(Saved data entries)
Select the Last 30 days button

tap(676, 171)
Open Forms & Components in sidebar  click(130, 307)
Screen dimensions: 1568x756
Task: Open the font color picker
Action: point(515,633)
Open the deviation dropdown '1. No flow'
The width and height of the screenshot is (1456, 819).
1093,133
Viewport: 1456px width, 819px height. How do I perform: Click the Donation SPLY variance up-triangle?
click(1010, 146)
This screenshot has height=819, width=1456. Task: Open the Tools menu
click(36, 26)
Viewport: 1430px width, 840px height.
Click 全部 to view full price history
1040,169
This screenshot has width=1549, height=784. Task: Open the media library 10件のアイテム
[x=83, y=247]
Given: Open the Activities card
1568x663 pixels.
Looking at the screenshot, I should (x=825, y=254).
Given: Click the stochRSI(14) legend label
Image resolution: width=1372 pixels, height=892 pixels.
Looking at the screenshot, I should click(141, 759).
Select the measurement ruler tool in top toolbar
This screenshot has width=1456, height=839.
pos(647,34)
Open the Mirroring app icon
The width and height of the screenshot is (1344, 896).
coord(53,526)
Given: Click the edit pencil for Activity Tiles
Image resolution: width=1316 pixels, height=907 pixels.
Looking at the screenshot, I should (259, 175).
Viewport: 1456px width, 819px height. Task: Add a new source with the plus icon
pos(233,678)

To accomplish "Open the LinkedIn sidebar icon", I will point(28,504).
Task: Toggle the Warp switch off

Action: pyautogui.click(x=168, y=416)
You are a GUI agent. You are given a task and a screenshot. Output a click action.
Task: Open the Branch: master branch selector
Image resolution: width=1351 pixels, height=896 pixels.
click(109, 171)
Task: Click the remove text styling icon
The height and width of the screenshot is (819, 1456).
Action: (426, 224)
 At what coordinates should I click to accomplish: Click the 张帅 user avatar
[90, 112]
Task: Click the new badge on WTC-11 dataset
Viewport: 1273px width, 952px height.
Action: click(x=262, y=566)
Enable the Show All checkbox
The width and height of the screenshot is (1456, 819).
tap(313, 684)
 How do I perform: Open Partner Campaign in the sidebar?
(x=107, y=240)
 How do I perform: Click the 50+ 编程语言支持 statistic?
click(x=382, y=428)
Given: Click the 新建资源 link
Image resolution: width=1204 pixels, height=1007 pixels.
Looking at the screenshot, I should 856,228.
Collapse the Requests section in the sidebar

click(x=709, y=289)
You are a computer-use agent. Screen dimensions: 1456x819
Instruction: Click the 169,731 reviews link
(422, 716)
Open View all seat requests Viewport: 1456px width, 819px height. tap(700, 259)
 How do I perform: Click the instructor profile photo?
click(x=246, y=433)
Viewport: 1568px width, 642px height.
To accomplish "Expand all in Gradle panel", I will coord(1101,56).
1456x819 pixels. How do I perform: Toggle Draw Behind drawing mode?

• [Brief]
Of all the entries above, how many lines contain the string "will"? Answer with the number only.

• [Output of the exercise]
2